- Exercise -
Write out the following data line for line, leaving out the pictures.
--- Dataset records ---
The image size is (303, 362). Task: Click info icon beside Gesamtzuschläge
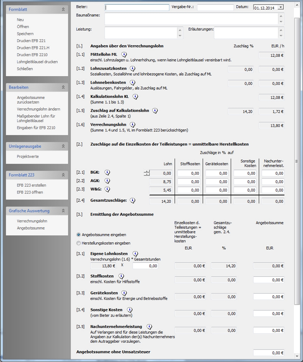(132, 201)
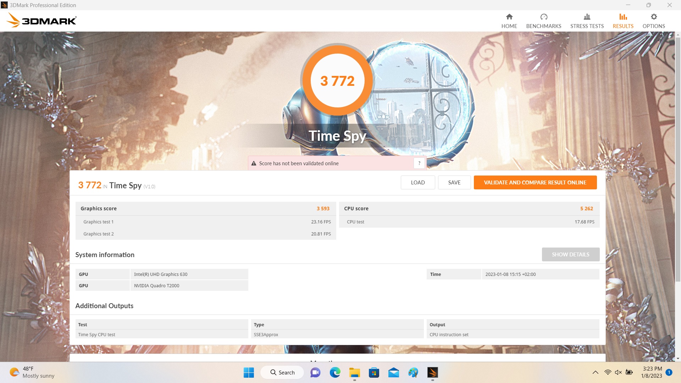The image size is (681, 383).
Task: Open File Explorer from the taskbar
Action: coord(354,372)
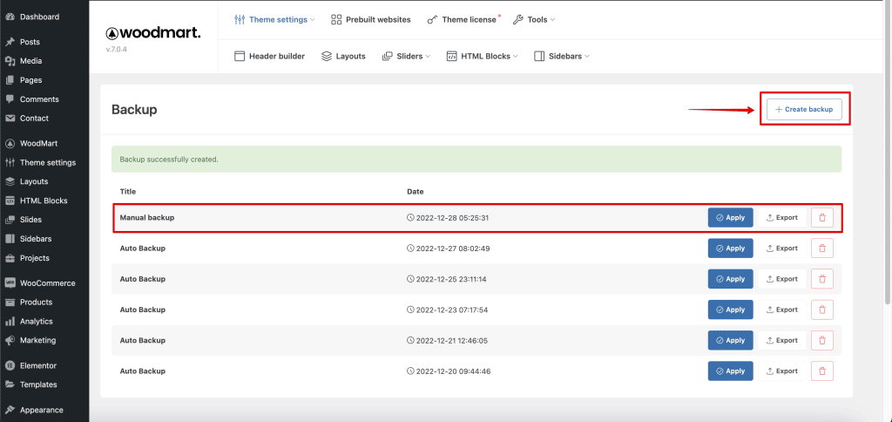Open the HTML Blocks top dropdown
The image size is (892, 422).
click(x=483, y=56)
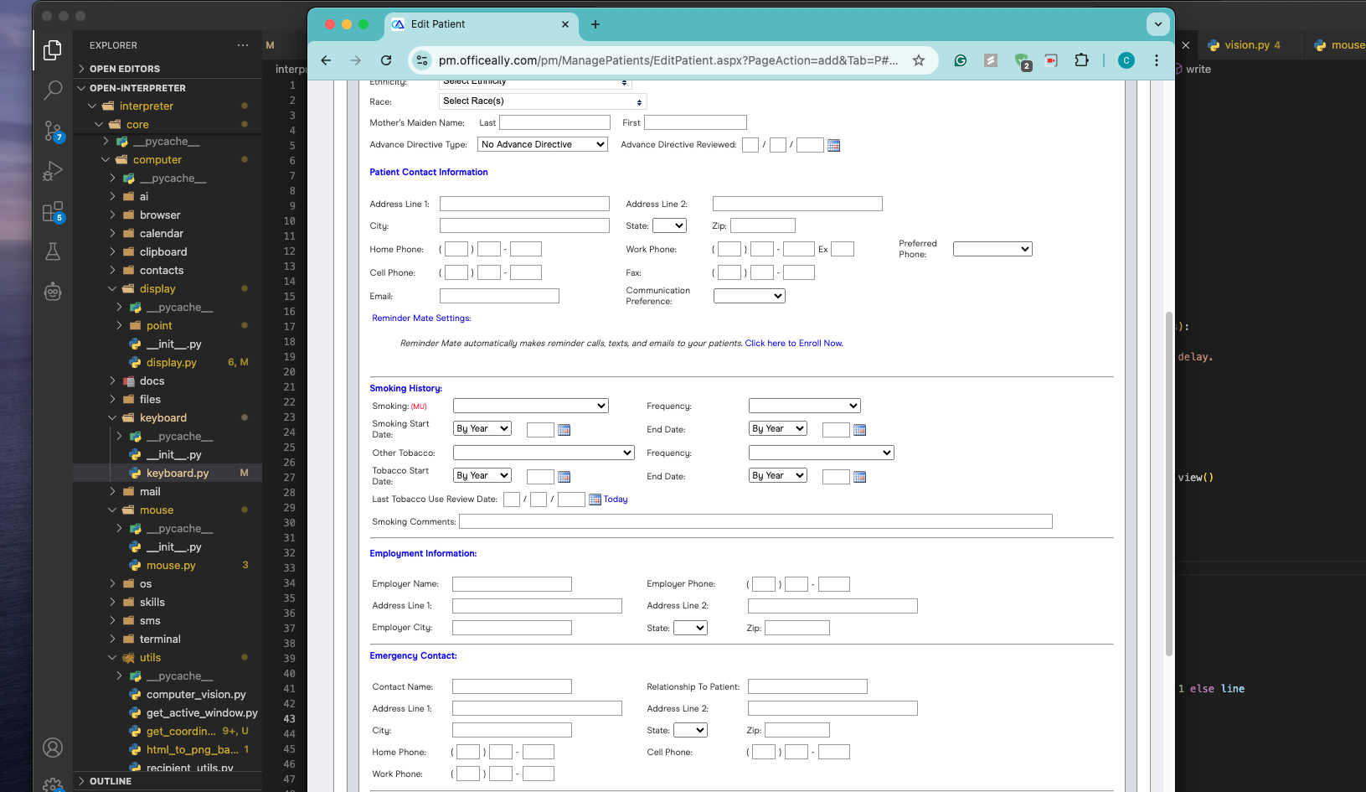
---
- Final result -
The image size is (303, 362). Task: Click info icon beside Gesamtzuschläge
(132, 201)
The image size is (681, 383).
Task: Open File Explorer from the taskbar
Action: coord(354,372)
Open the HTML Blocks top dropdown
The image size is (892, 422).
click(x=483, y=56)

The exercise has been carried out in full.